Listed entries
****************************************

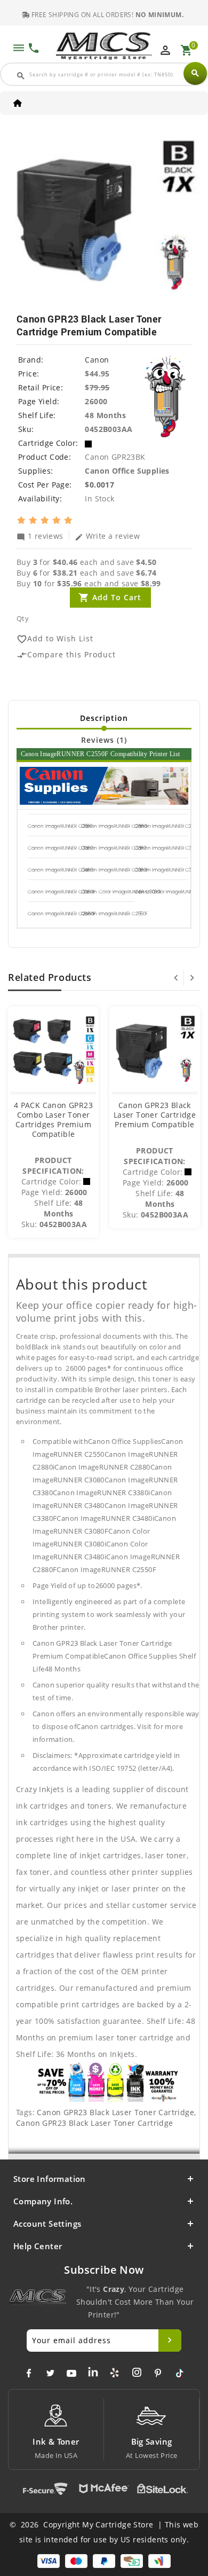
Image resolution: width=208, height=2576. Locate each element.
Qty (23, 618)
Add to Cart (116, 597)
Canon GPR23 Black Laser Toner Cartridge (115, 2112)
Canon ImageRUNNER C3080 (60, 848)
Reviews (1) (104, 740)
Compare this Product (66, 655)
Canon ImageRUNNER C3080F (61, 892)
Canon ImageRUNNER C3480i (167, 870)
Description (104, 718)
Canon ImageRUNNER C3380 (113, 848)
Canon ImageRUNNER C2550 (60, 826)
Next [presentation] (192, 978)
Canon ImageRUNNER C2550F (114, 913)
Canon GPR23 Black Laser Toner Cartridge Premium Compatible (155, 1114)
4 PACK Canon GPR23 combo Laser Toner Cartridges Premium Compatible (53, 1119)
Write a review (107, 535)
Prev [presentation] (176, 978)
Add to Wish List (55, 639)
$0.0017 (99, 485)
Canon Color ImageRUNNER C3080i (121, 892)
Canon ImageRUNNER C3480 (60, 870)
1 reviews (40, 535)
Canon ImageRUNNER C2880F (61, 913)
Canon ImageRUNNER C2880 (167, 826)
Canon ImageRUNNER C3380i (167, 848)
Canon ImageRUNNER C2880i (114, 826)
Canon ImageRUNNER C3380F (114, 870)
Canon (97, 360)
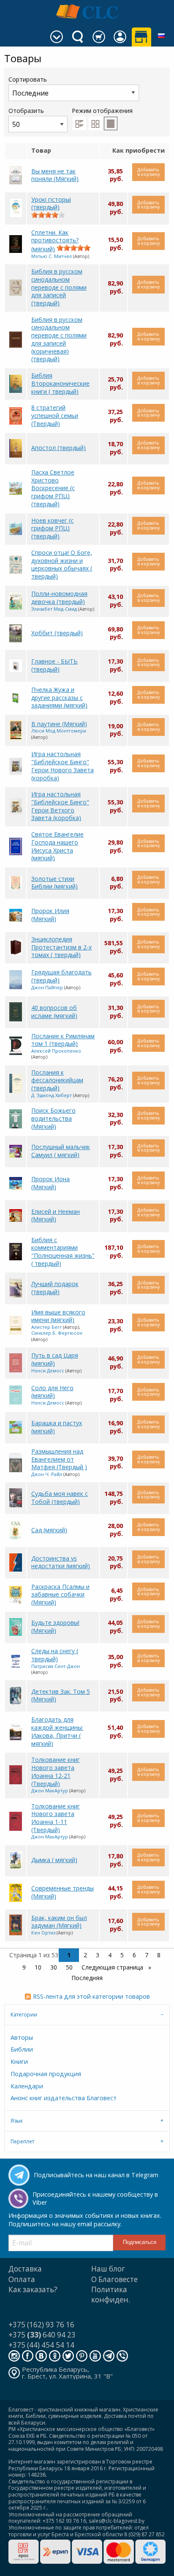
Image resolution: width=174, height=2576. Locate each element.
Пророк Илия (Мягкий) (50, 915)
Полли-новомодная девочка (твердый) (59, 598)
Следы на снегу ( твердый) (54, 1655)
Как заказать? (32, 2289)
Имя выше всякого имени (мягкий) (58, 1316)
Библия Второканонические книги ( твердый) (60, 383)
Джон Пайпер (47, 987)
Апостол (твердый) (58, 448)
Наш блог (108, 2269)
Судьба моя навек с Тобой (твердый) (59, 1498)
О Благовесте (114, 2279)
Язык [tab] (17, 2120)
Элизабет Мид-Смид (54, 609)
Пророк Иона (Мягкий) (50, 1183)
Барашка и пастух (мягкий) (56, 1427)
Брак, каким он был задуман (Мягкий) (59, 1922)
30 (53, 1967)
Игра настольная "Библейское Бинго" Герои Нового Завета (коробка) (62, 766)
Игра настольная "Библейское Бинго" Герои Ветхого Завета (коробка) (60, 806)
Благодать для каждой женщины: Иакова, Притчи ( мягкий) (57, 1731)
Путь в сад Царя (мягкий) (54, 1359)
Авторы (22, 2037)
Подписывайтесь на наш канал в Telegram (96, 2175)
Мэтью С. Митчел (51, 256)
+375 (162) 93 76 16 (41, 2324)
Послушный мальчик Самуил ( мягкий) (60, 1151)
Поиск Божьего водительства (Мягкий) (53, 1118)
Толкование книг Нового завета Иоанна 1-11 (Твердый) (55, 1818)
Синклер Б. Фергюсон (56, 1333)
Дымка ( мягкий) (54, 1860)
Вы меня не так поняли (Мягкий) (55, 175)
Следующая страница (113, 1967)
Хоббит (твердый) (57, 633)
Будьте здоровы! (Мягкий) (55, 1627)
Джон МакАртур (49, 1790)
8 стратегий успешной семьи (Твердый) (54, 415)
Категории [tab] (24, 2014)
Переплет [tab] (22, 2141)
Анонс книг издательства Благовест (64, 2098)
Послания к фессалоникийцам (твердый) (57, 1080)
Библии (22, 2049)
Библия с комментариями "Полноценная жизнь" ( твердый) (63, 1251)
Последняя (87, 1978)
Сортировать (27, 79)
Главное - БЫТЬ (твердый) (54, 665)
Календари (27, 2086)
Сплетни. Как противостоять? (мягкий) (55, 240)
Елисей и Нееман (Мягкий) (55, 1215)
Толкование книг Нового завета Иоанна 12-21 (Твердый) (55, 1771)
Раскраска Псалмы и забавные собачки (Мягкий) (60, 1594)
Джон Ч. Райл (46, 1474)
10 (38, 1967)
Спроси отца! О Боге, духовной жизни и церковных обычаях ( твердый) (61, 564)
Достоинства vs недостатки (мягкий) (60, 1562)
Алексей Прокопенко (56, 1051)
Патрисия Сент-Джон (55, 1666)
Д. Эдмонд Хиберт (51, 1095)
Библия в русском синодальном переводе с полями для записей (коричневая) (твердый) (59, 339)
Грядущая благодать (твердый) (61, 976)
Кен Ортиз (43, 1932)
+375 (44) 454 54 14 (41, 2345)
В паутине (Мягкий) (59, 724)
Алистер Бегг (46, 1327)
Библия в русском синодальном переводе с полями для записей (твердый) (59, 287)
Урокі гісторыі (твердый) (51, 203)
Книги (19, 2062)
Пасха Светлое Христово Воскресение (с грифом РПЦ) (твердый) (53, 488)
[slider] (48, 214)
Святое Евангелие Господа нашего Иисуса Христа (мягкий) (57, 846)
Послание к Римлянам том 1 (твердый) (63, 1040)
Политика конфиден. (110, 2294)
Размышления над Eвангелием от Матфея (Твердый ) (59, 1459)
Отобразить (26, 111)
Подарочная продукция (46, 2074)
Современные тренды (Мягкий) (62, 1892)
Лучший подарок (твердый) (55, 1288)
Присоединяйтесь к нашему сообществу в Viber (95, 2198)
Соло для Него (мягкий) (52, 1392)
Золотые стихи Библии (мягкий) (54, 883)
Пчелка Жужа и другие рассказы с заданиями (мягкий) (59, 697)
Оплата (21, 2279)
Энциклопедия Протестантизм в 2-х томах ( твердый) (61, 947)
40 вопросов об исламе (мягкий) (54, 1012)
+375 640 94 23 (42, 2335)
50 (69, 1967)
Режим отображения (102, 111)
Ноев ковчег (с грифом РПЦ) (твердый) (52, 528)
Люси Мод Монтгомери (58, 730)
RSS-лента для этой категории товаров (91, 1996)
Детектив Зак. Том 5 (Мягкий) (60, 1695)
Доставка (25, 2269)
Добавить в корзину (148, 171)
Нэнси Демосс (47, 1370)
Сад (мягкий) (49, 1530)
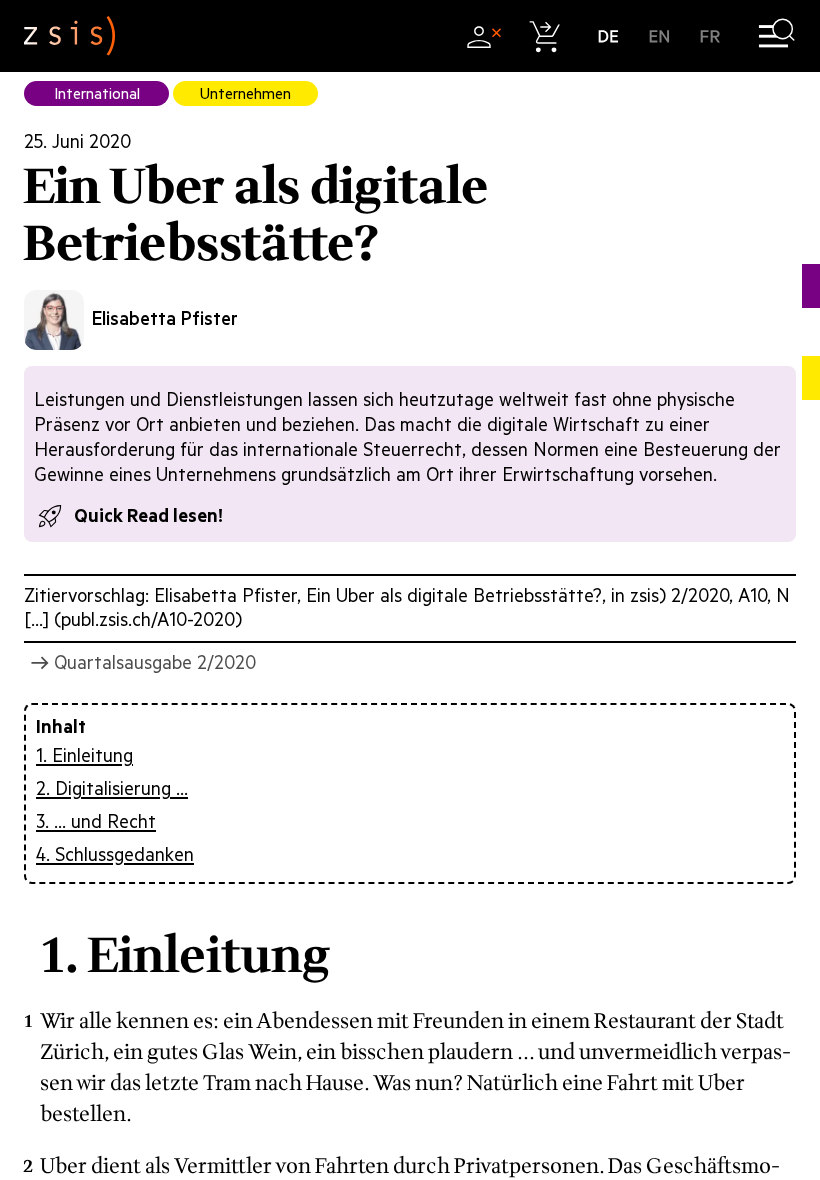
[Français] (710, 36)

****************************************

What the exercise asks
Whenever "each" occurs in a line of the entries, copy that line.

Exercise answer
Image resolution: width=208, height=2576. Locate each element.
Image resolution: width=174, height=2576. Locate each element.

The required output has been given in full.